## WHAT THE TASK REQUIRES
Could you copy exactly the lines below, beginning at the line with "The image size" and stopping after the line with "Screen dimensions: 701x421", with no pictures?

+ + + + + + +

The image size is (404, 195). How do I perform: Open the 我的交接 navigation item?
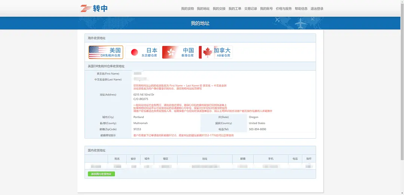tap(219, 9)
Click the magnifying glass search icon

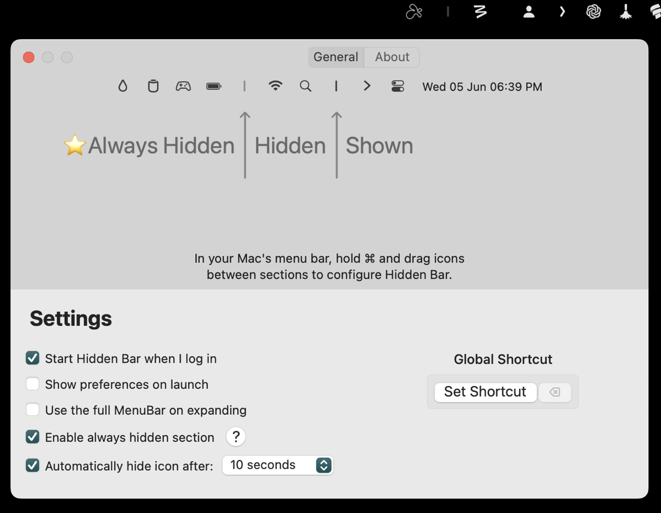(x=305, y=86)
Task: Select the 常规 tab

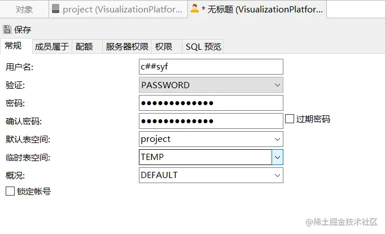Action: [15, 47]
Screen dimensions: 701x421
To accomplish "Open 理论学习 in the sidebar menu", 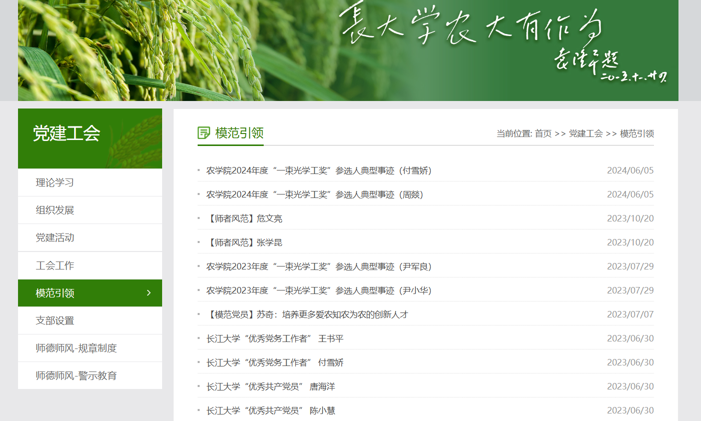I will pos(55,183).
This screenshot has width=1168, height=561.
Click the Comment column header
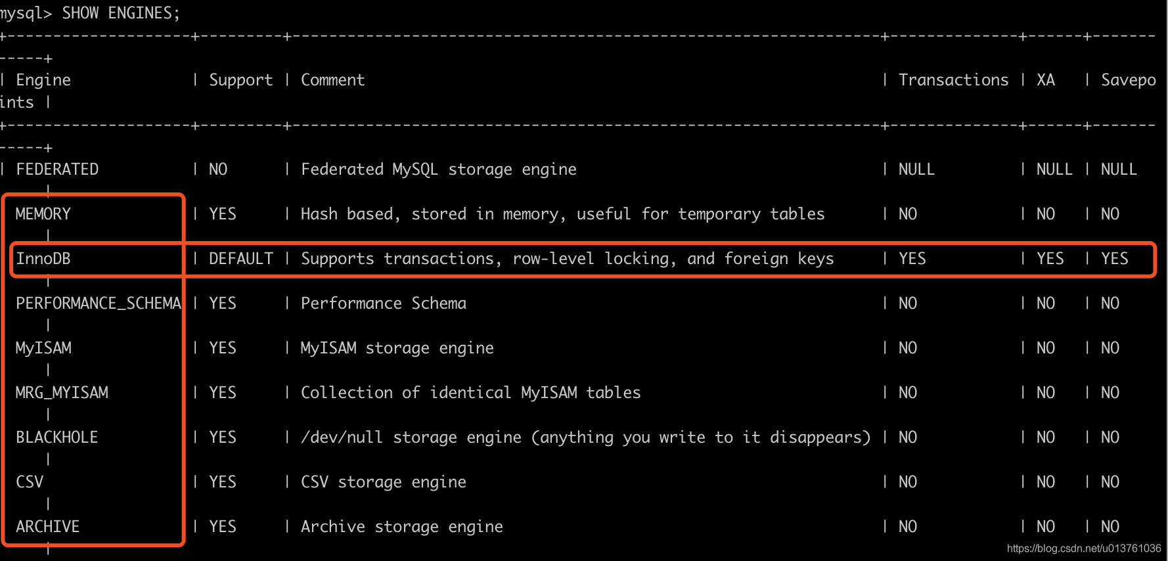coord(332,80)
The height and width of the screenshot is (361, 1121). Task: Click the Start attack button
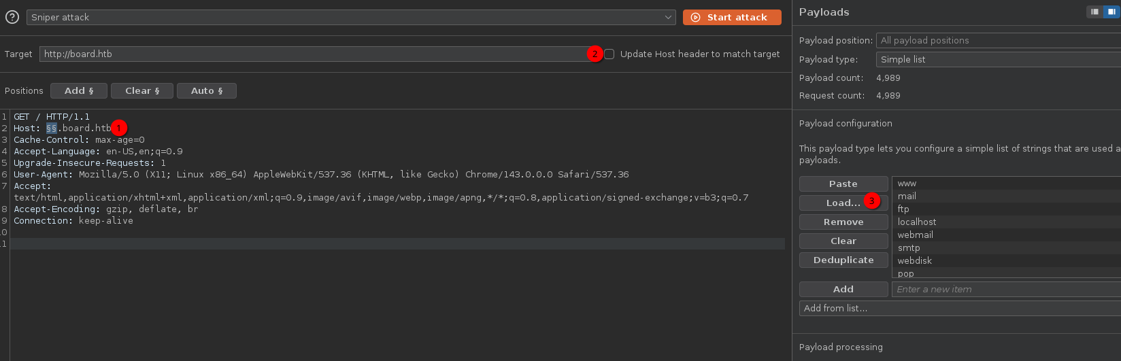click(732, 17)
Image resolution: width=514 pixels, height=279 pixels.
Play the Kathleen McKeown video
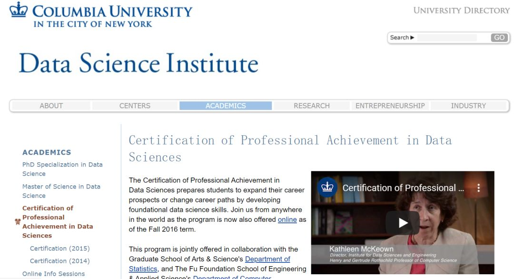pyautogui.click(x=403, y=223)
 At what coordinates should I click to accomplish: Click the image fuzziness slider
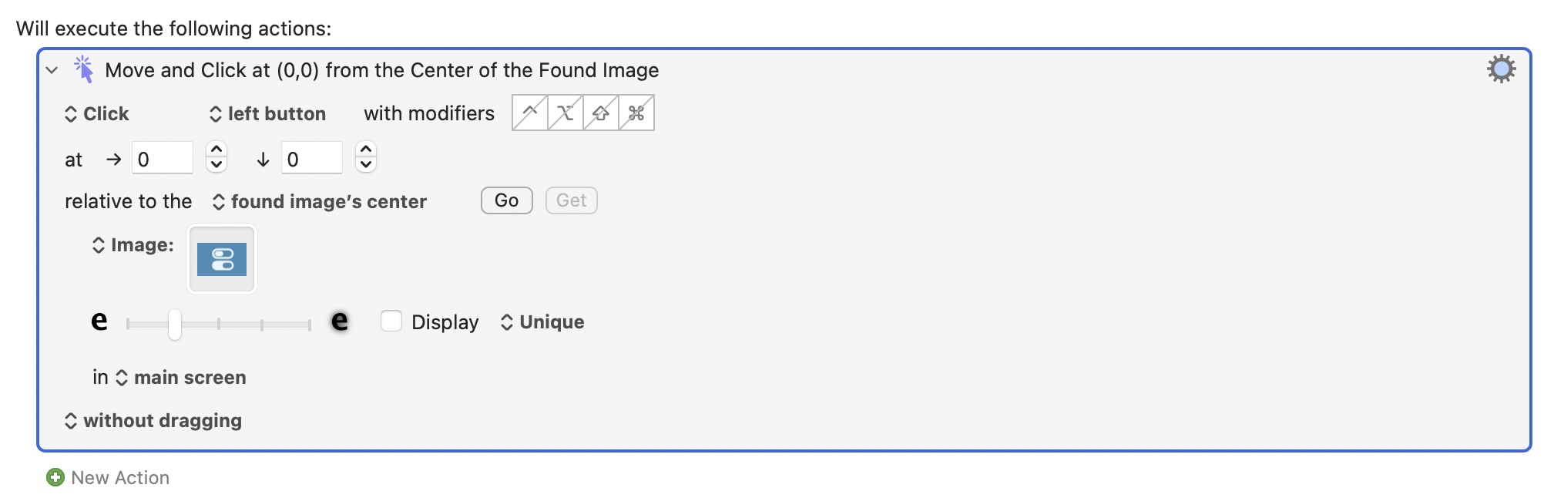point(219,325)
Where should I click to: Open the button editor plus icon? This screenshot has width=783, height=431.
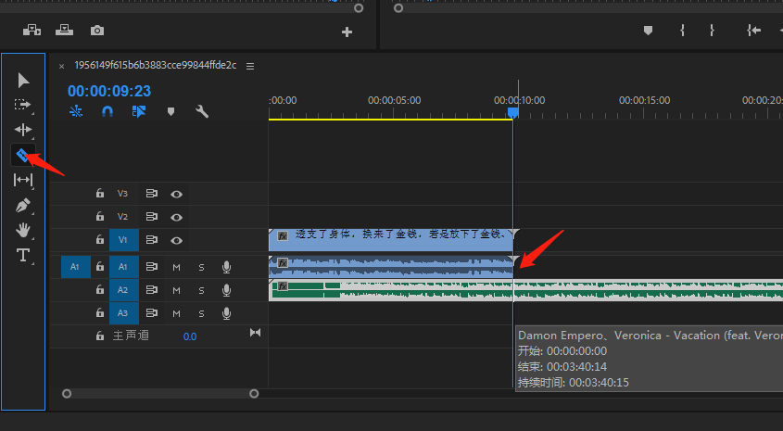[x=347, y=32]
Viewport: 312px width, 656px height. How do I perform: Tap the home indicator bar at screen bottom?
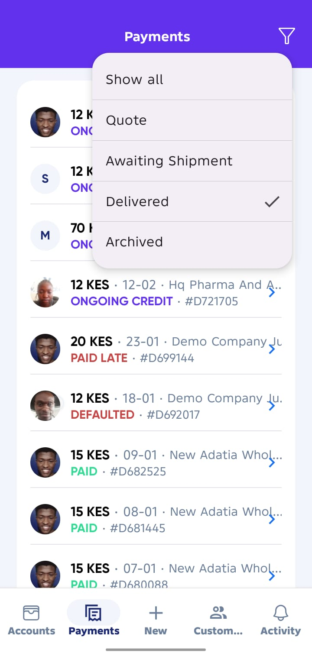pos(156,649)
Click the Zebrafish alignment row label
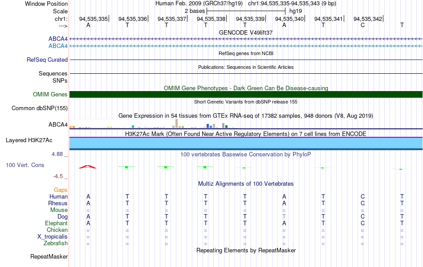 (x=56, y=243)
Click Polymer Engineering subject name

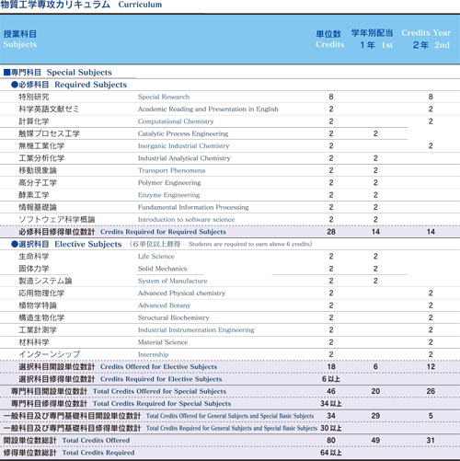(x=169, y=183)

+ + + + + + +

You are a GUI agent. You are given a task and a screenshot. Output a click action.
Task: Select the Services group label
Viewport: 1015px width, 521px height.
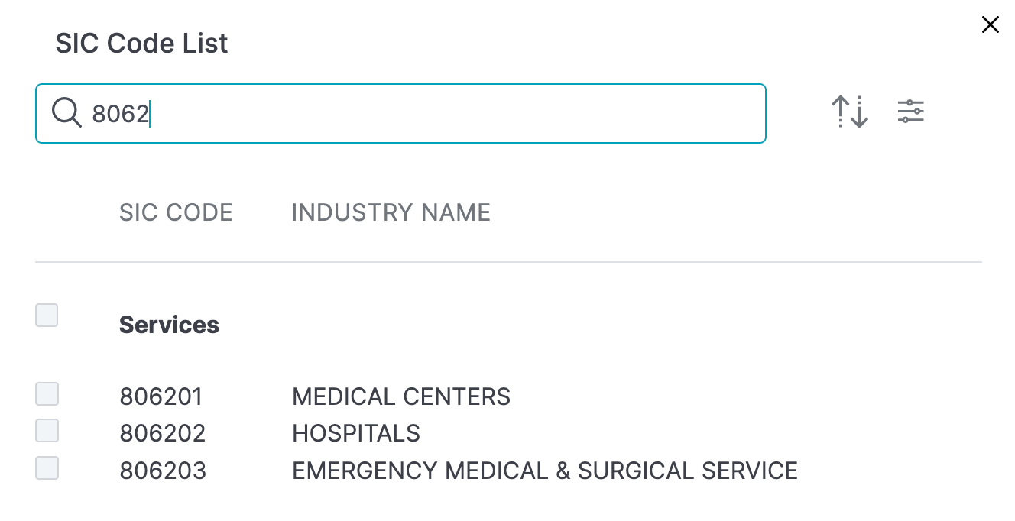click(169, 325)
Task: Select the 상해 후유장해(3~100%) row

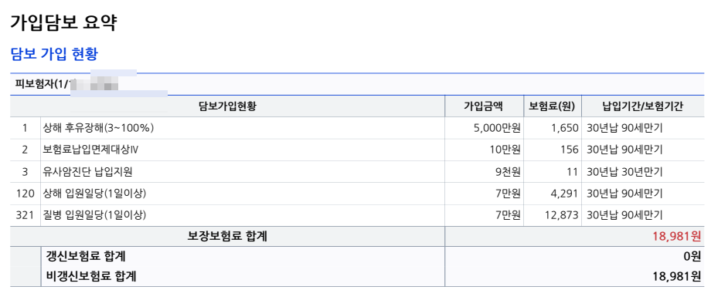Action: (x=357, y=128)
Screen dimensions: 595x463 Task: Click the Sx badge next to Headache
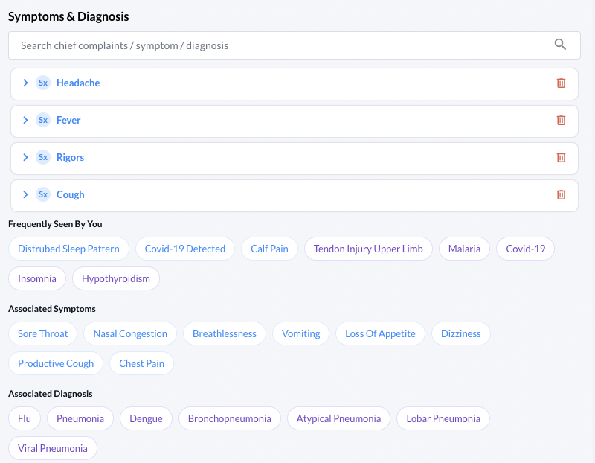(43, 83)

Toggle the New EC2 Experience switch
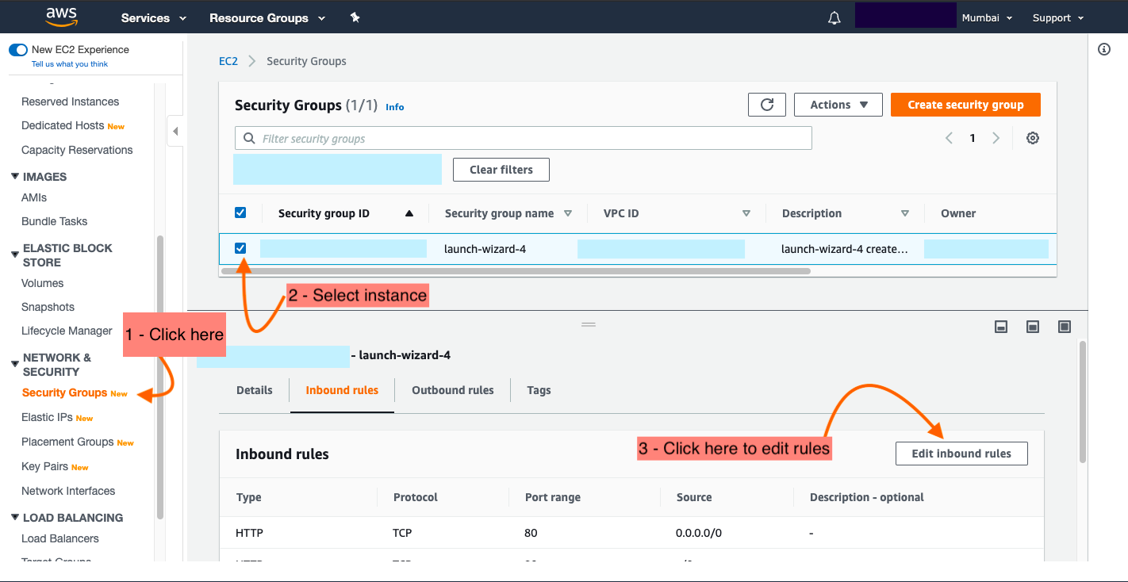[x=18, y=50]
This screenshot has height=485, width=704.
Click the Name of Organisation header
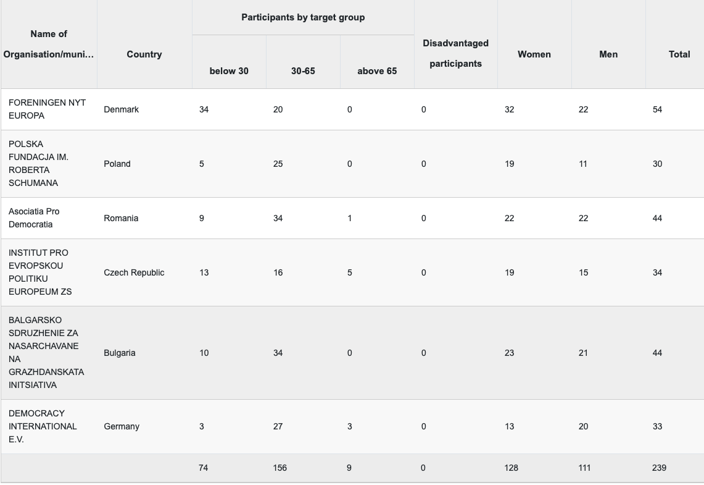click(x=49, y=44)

+ + + + + + +

## RESPONSE TO THE EXERCISE
The image size is (404, 195). How do I perform: Open the 我的交接 navigation item?
tap(219, 9)
Click the magnifying glass search icon

(x=305, y=86)
Task: Select the 常规 tab

Action: [15, 47]
Screen dimensions: 701x421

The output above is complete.